* [Written task]
Turn everything from the line containing "y). This screenshot has width=1280, height=720." down to the end of the records into a JSON list of strings, one string per line, with blank lines left out.

* [Given entries]
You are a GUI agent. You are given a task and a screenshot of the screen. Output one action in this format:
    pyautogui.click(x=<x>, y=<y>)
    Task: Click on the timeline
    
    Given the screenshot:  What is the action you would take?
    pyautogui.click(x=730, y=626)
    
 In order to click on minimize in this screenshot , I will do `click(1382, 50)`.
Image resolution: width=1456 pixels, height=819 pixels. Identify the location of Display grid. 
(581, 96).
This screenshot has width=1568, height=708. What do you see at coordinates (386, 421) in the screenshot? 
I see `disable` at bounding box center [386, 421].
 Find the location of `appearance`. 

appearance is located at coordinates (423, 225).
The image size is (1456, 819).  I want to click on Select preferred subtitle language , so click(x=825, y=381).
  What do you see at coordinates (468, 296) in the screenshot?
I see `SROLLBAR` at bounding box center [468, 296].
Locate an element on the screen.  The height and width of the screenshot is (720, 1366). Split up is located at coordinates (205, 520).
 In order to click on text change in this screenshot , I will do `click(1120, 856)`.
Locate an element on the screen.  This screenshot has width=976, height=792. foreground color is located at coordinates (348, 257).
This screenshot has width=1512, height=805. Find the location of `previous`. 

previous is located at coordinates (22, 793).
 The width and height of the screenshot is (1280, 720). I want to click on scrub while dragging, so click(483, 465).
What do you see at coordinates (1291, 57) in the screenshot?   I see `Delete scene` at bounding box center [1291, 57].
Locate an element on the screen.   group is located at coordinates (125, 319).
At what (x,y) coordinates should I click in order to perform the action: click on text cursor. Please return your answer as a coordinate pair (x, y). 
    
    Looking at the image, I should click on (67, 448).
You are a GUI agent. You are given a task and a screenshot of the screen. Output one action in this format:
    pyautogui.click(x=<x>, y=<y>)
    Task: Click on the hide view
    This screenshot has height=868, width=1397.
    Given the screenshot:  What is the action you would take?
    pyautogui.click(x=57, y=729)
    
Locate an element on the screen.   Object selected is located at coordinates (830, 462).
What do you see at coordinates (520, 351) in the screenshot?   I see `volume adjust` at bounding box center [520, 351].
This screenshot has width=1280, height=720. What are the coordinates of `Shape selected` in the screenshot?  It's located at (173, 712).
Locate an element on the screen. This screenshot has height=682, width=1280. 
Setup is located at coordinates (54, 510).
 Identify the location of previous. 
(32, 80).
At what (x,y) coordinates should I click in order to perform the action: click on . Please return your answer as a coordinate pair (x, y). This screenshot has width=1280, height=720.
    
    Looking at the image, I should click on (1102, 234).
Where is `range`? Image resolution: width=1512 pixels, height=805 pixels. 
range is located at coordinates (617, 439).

* [Solution to this exercise]
[
  "At what (x,y) coordinates should I click in order to perform the action: click on . Please return your answer as a coordinate pair (x, y). This screenshot has width=1280, height=720.",
  "    Looking at the image, I should click on (1102, 234).",
  "Where is `range`? Image resolution: width=1512 pixels, height=805 pixels. ",
  "range is located at coordinates (617, 439)."
]